Brain Waves with Debra Rose: April 2026

The Art of the Apology

“A stiff apology is a second insult.” — G.K. Chesterton 

There is a useful maxim; tell the complete truth faster.  This can be especially helpful if you made a social faux pau or have been withholding information.  This also applies to apologizing when you have made a mistake.  The goal is to cultivate the reflex to say you are sorry before any more harm can be done.  It will also keep your relationships stronger if they are grounded in authenticity.

Quality of the Repair: We may underestimate how powerful an apology can be, especially if we are too focused on our own missteps.  Letting the other person (or people) know you recognize what damage resulted in something you have done shows empathy, as well as communicating how you will work to not let it happen again.  Often something cannot be repaired or undone but to acknowledge that you will try to be more attentive in the future is essential.

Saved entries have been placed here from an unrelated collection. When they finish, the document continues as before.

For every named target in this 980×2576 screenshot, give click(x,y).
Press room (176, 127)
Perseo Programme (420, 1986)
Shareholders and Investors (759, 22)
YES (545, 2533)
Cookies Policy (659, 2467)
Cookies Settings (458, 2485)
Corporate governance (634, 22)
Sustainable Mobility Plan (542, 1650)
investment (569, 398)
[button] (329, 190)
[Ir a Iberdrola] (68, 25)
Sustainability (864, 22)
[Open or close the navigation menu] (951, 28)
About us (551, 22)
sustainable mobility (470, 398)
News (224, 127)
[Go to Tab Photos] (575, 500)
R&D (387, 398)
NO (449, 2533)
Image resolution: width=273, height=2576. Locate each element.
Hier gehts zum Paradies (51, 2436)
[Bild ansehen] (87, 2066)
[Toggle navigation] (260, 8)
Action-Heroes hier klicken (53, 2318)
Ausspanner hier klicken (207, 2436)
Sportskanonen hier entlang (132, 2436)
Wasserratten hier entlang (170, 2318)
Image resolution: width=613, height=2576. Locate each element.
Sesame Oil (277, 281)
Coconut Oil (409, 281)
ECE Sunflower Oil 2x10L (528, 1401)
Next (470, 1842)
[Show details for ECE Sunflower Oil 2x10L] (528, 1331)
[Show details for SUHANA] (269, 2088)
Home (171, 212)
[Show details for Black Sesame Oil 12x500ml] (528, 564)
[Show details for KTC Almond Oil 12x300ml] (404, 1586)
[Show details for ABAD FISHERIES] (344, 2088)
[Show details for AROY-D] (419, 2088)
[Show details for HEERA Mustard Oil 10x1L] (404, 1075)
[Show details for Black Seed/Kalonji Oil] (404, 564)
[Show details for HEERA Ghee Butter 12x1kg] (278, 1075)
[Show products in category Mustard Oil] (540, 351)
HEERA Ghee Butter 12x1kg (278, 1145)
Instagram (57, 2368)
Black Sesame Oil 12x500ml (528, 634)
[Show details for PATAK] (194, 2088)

Guilt: It’s easy to feel guilty when causing hurt, followed by embarrassment in our gaffe.  Guilt can signal learning what not to repeat; but if we hold onto guilt for too long, we are punishing ourselves rather than using the lesson in the future. It’s not letting yourself off the hook to move on, as it becomes self-serving to hold on.  Throughout our lives, mistakes are made to help us grow, and without failures we are not trying and not on a path to succeeding.

Containment: A mistake doesn’t mean you are a bad person, it means you made a poor choice.  Flip the scenario; someone hurts us, we focus on the hurt while that person may focus on their intention that was not well received.  How validating it would be if that person explains how they handled something badly rather than tell you that you their actions the ‘wrong way?’

Over-apologizing: Are you a people-pleaser? Are you just trying to keep the peace? Like cursing too often, the impact of your words starts to feel meaningless.  If you are apologizing more than you need to you can be missing the chance to have a more productive interaction in the future (raise your hand if you are that person that someone bumps into and YOU apologize)?

Apologizes do not have to be scripted, they should be offered early, and concise.  Justifications for your actions and deflecting that they were ‘misinterpreted’ are going to sabotage attempts of sincerity.  And like all we learn, it gets easier with practice.  And like the truth, extend the complete apology faster.